Flying has never been my forte. I hate almost everything about it; from the endless lines, to the mush-looking food. When I arrived in Cairo last week I was on the verge of a nervous breakdown. After more than seven hours of travel, I was going through some serious nicotine withdrawal symptoms. The second I exited the airport, I lit a cigarette, inhaled the beautiful toxic smoke and felt my insides relax. Emotional dependency at its finest. A few seconds later, I felt someone tap on my shoulder and turned around to find a short, old woman wearing a galabeya. “What are you doing?” she asked, looking very taken aback. I paused for a second thinking about what in the world I could have possibly done to upset this lady. “You can’t smoke in front of people!" she exclaimed. Baffled, I asked her if she herself smokes and to my surprise she said, “yes, but in the privacy of my home, not in public!”
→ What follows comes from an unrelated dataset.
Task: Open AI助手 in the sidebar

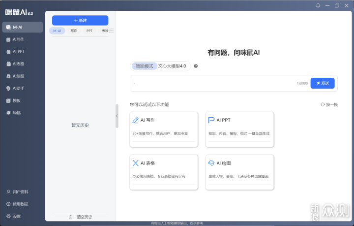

There are two types of moral compasses a person can have. There are those with righteous morals - those who believe that everything right or wrong is set in stone - and there are those with consequential morals. Consequential morality means the morality of your actions is based on the consequences that follow them.
It seems, however, that Egyptians have come up with a new moral compass; the observable morality. Observable moralists believe that actions are right or wrong based on whether people see them. It’s alright to smoke, just as long as it’s in the confines of your home where nobody can judge you.
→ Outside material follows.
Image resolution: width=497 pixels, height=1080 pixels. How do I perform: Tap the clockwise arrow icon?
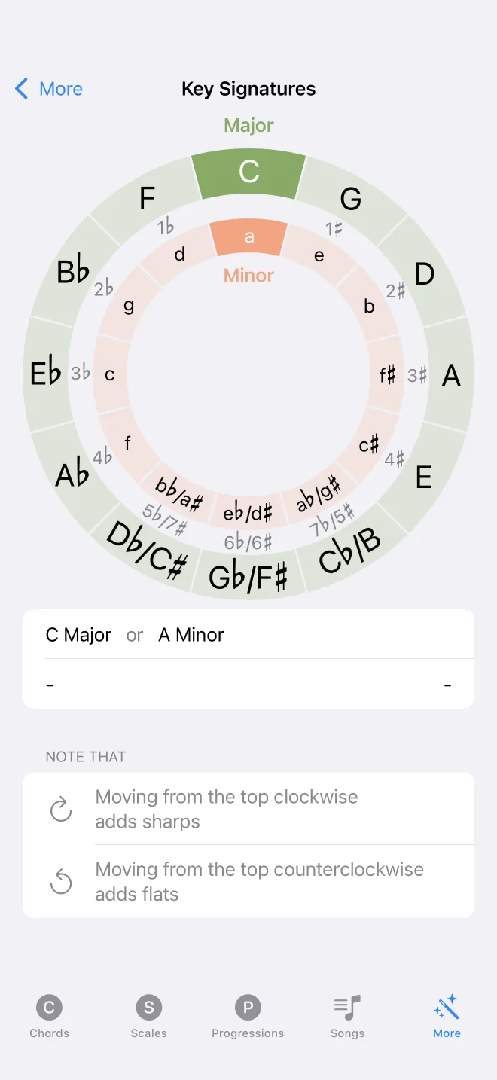coord(61,810)
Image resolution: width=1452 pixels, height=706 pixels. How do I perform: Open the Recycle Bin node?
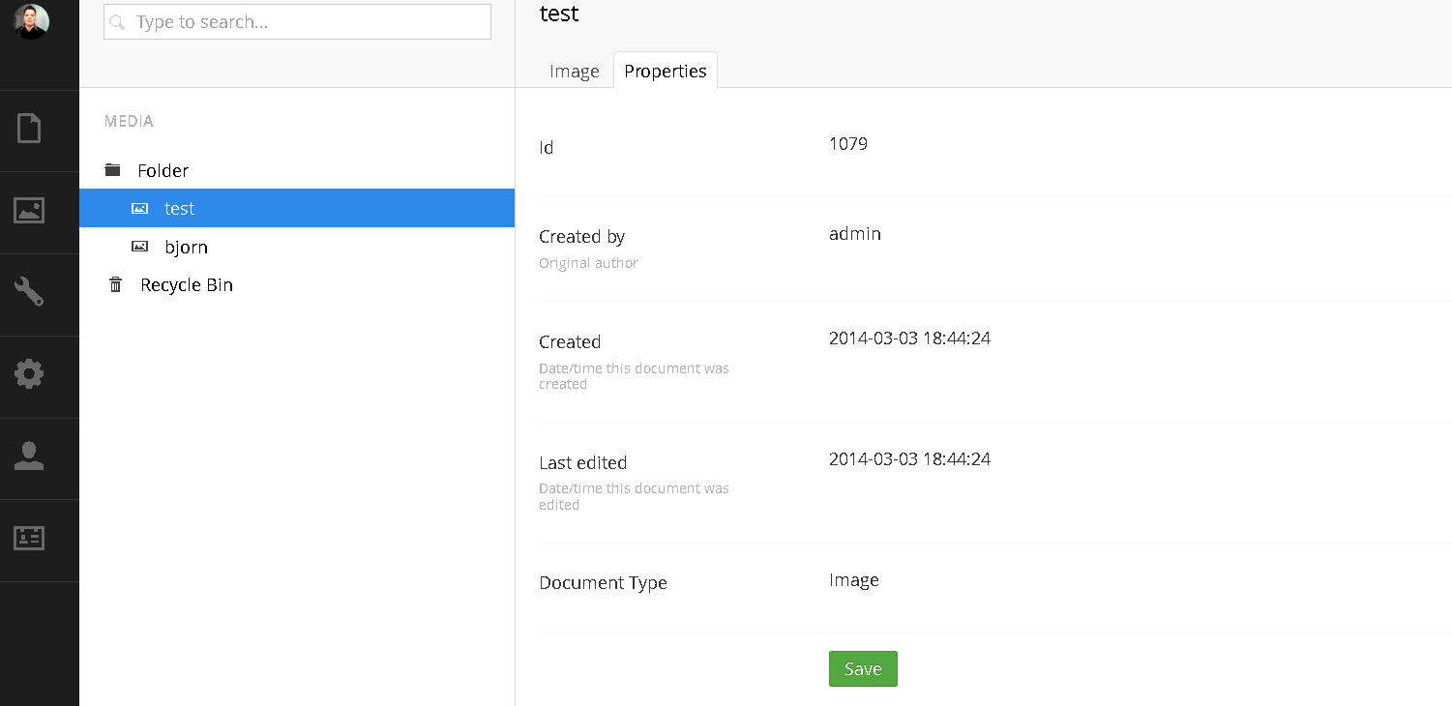187,285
Whether your actions are right or wrong should not be based on what others think of them, but rather what YOU believe them to be. Believing that something is immoral only when you’re seen translates to shame. Egyptians live their lives covered in shame. They’re ashamed to own up to most of their actions simply because they’re afraid of being shunned by society. Letting society decide your morals for you moulds you into a person that you’re not; a person they want you to be.
A society like ours gives too much importance to reputation. They choose to keep this fake façade of righteousness in front of everyone, while they play as they please where they can’t be seen. The mere belief that it’s okay to smoke, for example, as long as no one sees you means you believe that action to be immoral. So, why is it okay when you do it behind closed doors but not when I do it in public? Actions have the same moral value regardless of whether or not they’re seen.
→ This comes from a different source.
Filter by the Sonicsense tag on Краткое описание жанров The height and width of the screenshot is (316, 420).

It seems to me that most observable moralists simply lack the courage to own up to their actions. They will drink themselves silly, but when CairoZoom is in sight, they’ll hide their glasses behind their backs. Many of those who don’t believe in fasting will abstain from eating and drinking in public, not out of respect for those fasting, but out of fear of being deemed a “kafer”. Girls will cover themselves up while in Egypt but once they’re abroad, off come the clothes. Why? Because our society rejects “obscene” attire while societies abroad don’t.
There’s an old Egyptian saying that goes: El ekhtasho, mato. If you aren’t familiar with this saying, it means “those who were ashamed, died.” The story behind it is that a long time ago, a fire erupted in a female public bath and the women who were too ashamed to go out naked, burned in the fire. Whether this story is true or not, the moral of it is these women would have rather burn in a fire than show society their bodies. Hiding your morals from the prying eyes of society is the equivalent of letting yourself burn out of shame.